On-line version ISSN 2313-7835
Print version ISSN 1015-7999

SACJ vol.34 n.2 Grahamstown Dec. 2022

http://dx.doi.org/10.18489/sacj.v34i2.1186 

VIEWPOINT

 

Touchy information and irregular esteem - on the problem of tortured phrases and possibly fake science

 

 

Petrus H. PotgieterI, II

IUniversity of South Africa. potgiph@unisa.ac.za
IIInstitute for Technology and Network Economics

 

 

An unscientific sample of reviewers for and readers of scientific journals have anecdotally reported to the author their frustration at the profusion of papers that:

seem (at best) formulaic, and

are written in odd English.

The content of these papers also suggests the extensive use - in an honest or dishonest way -of paraphrasing and automated writing or translation tools. One of the amusing attendant phenomena is tortured phrases (Else, 2021), the nonsensical thesaurus calques of well-known and established terminology. The following table gives a small sample.

 

 

An interested reader can easily find examples of all of the above by searching for the tortured phrases on Google Scholar. The paper by Deepa et al. (2021) is perhaps one of the most emblematic examples, as the following quotation shows.
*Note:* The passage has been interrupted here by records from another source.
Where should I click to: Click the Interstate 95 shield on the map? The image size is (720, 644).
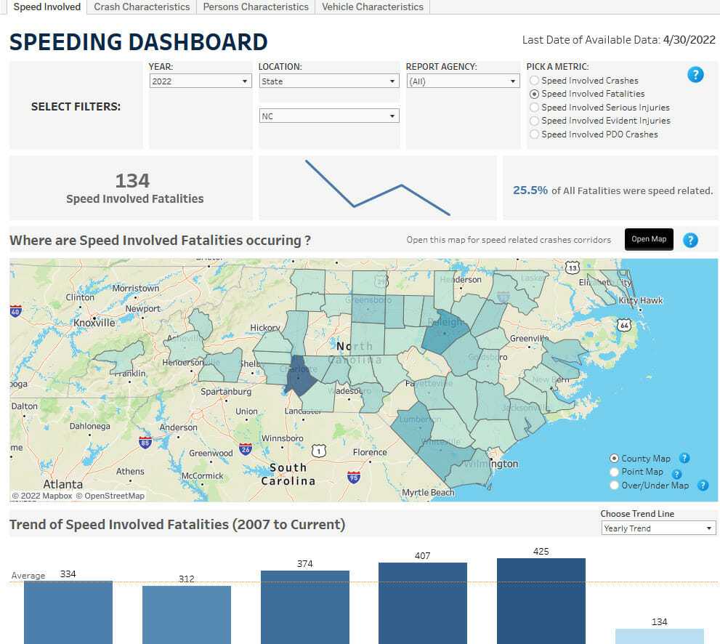click(x=353, y=478)
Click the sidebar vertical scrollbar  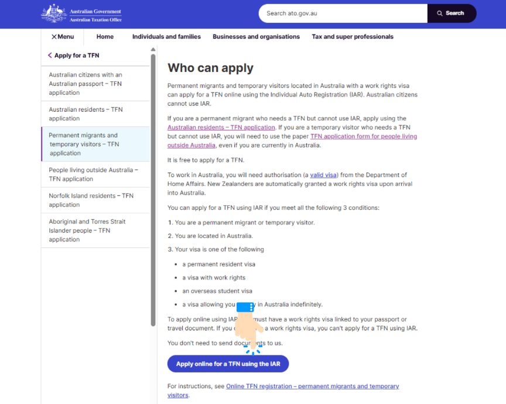pyautogui.click(x=153, y=187)
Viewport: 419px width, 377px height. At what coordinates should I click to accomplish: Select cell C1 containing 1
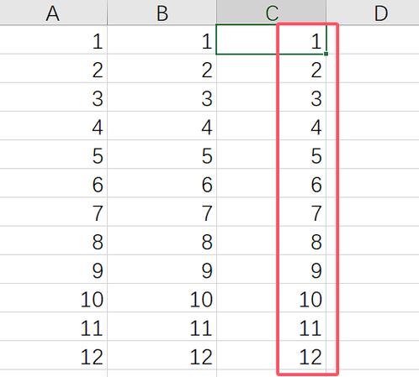271,39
The encoder some portion of the organization diminishes the quantity of highlights starting with one concealed layer then onto the next, ideally bringing about a bunch of (pseudo-) symmetrical highlights with insignificant data misfortune, so the decoder part can recreate the info. The back spread calculation changes the auto encoder neuron loads toward the misfortune work negative inclination, limiting the distinction between the information and remade yield picture.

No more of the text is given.